**TASK INPUT:**

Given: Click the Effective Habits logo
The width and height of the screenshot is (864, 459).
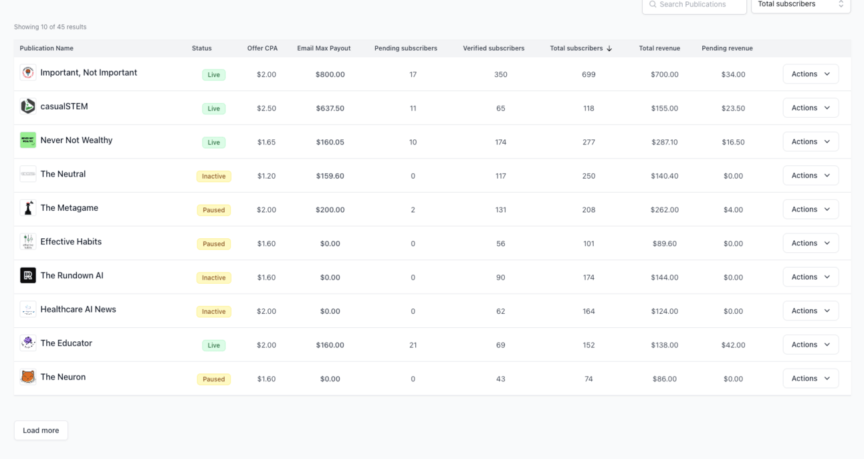Looking at the screenshot, I should tap(28, 242).
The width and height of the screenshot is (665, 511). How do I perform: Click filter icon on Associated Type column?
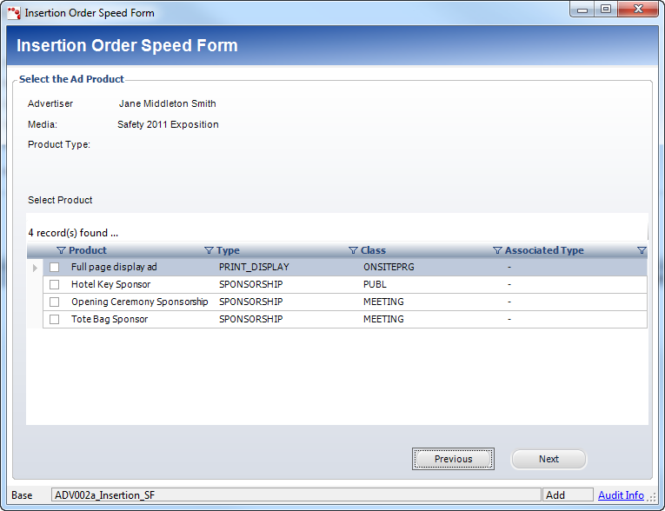coord(497,251)
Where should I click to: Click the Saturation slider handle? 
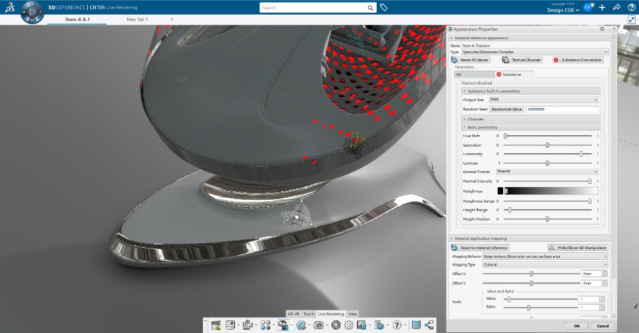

**TASK DESCRIPTION:** Print each line of the material above exactly, with the pictures removed from your copy.

**ANSWER TO THE EXERCISE:**
Given: Click the Effective Habits logo
The width and height of the screenshot is (864, 459).
Looking at the screenshot, I should tap(28, 242).
The width and height of the screenshot is (665, 511). How do I perform: Click filter icon on Associated Type column?
coord(497,251)
Where should I click to: Click the Saturation slider handle? 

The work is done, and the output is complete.